HOW TO COMPLETE THIS TASK
Restate word for word the entries below, starting with the line with "Task: Click scrollbar up arrow in XML pane" and continuing through the line with "The height and". Include both of those lines and no others.

GIVEN DATA

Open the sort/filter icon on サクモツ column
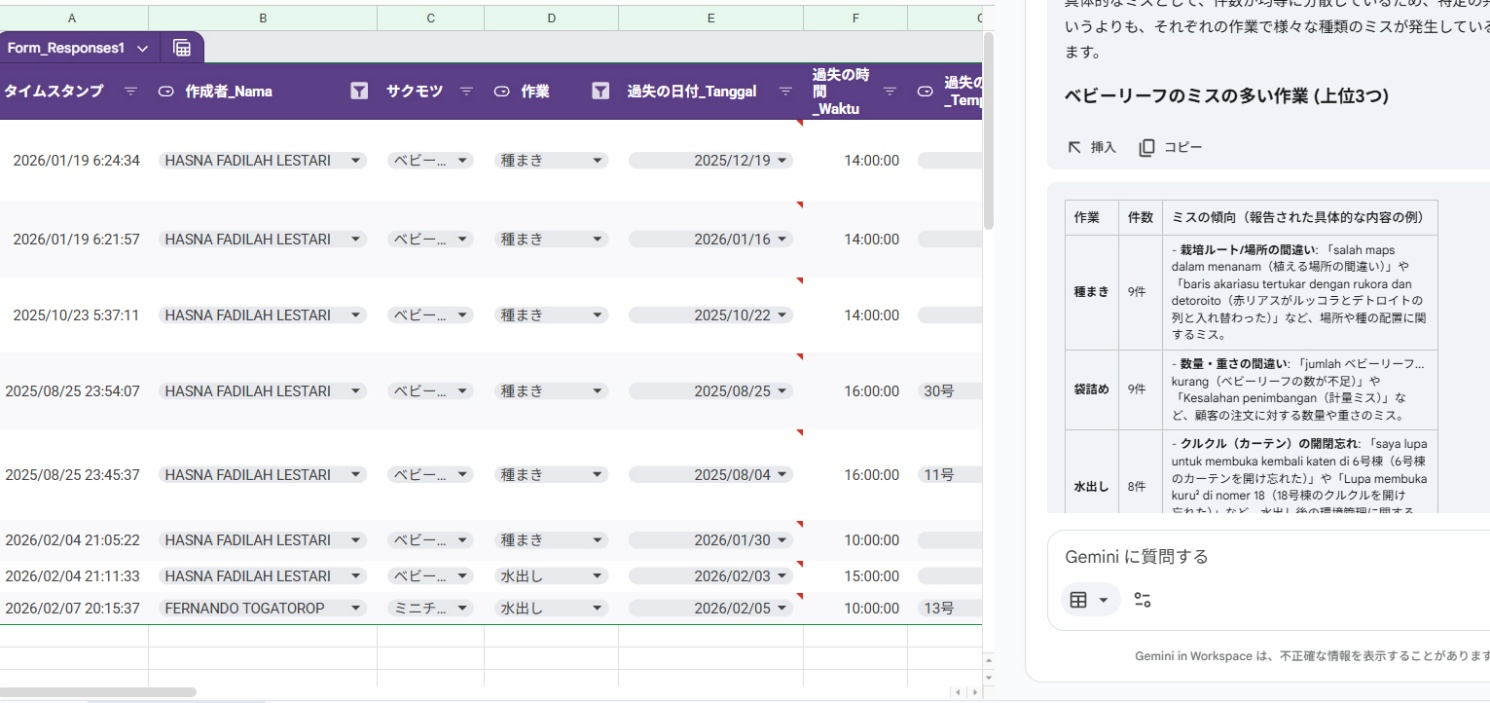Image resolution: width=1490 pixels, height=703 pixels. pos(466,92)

==

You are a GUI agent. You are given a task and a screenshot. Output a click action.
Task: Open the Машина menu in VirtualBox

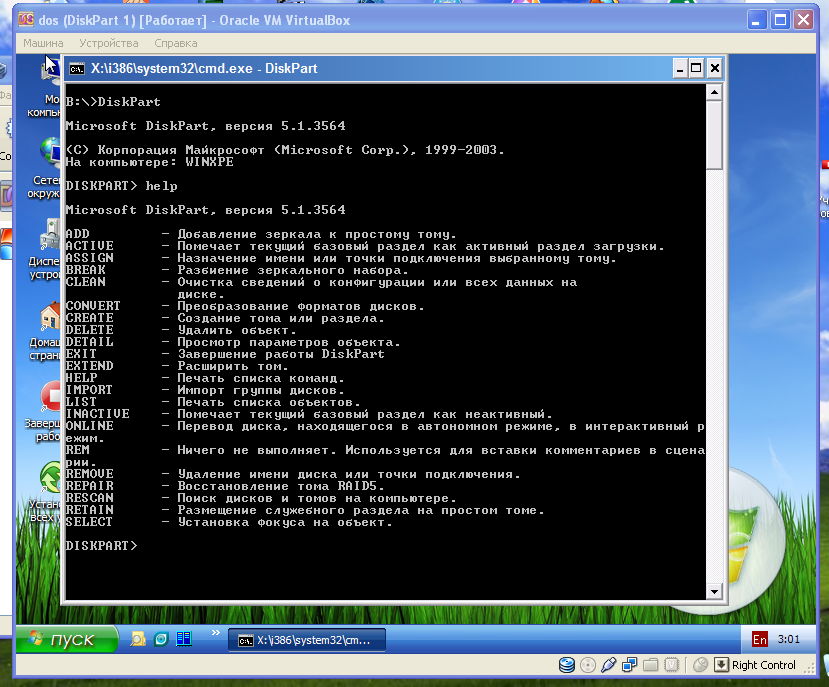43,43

* * *

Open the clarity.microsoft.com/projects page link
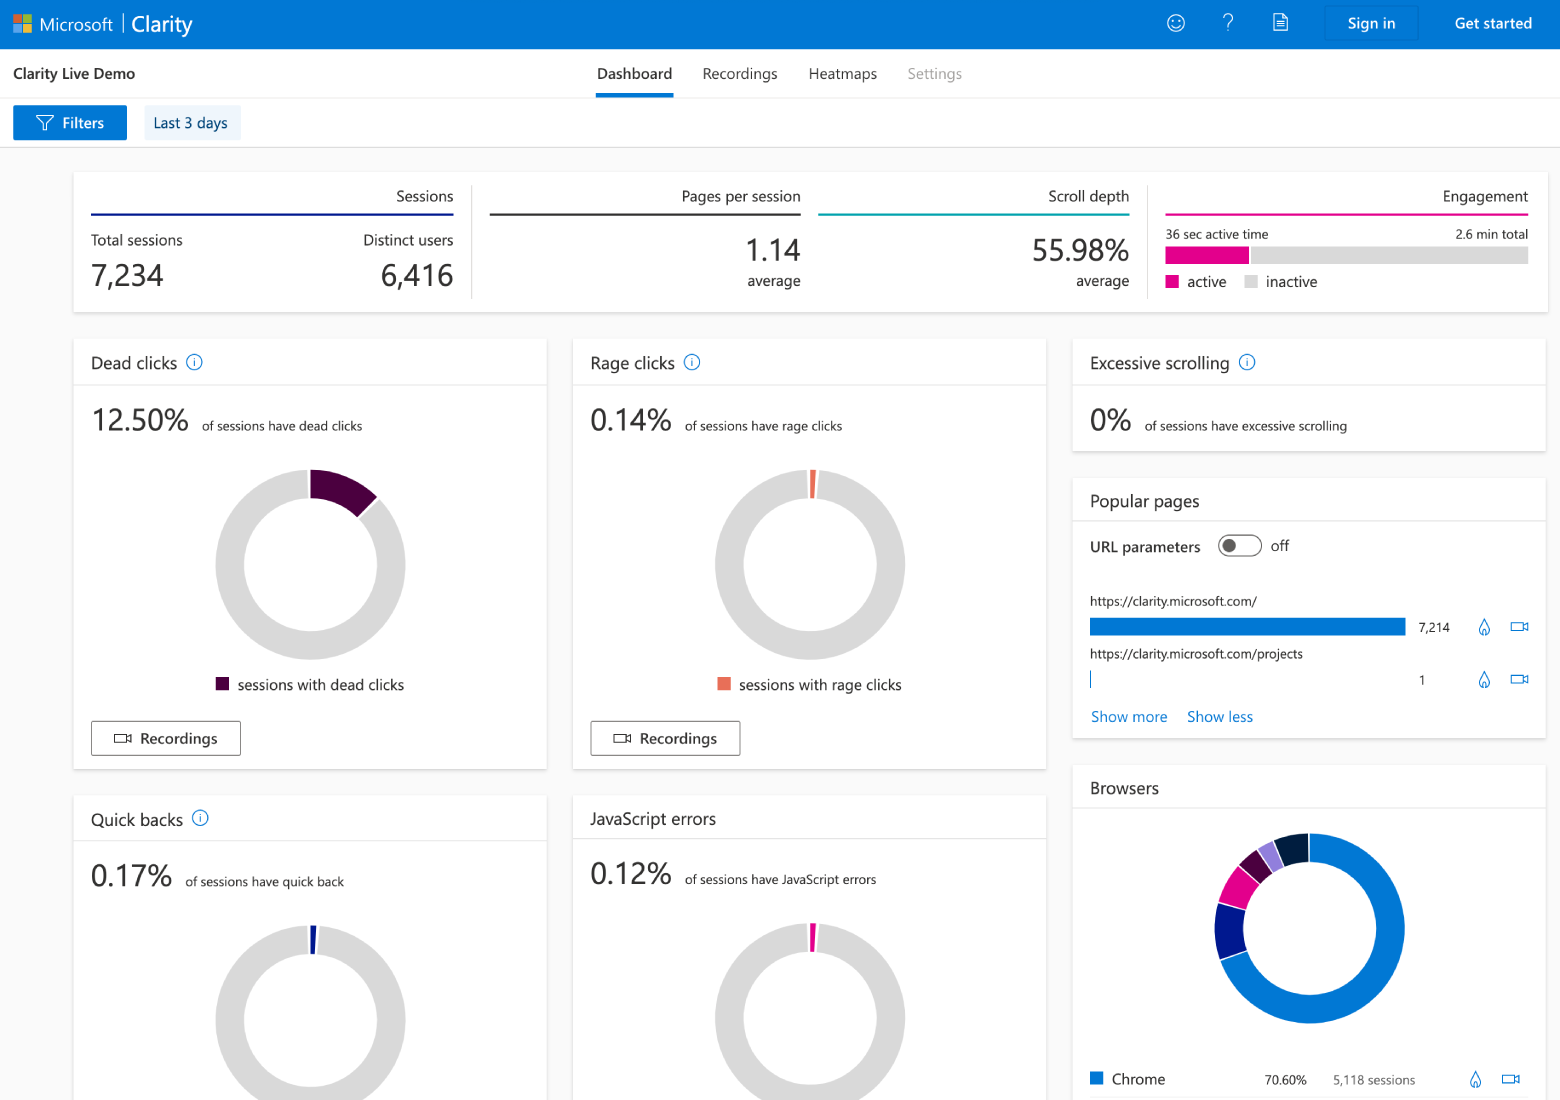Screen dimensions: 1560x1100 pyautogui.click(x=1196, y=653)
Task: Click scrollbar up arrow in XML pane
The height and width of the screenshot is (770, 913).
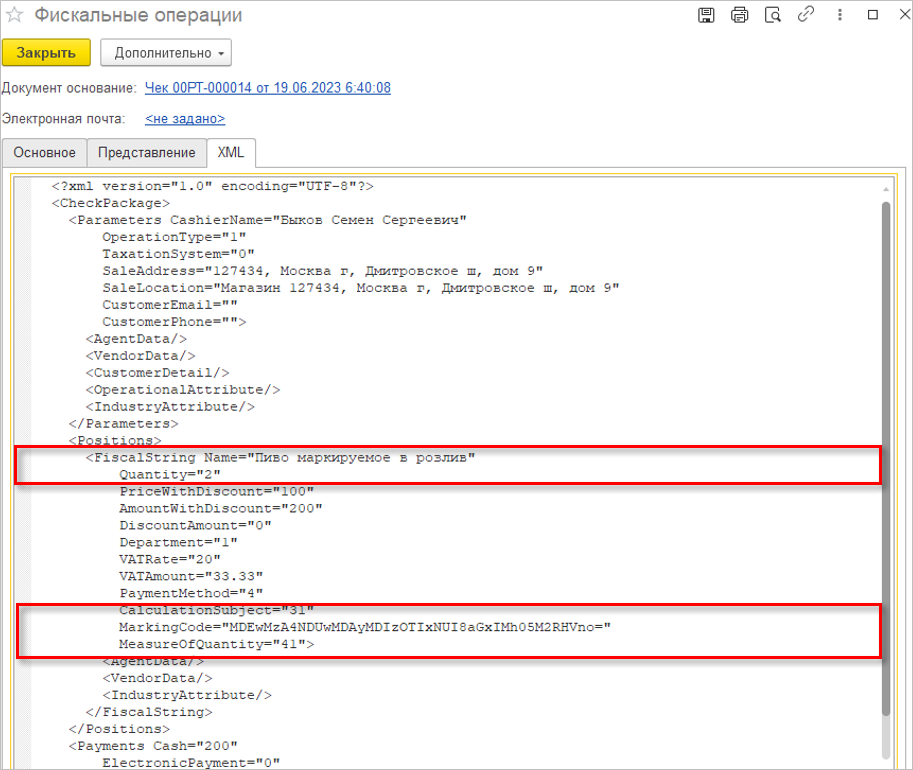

WRITTEN RESPONSE
Task: Click scrollbar up arrow in XML pane
The height and width of the screenshot is (770, 913).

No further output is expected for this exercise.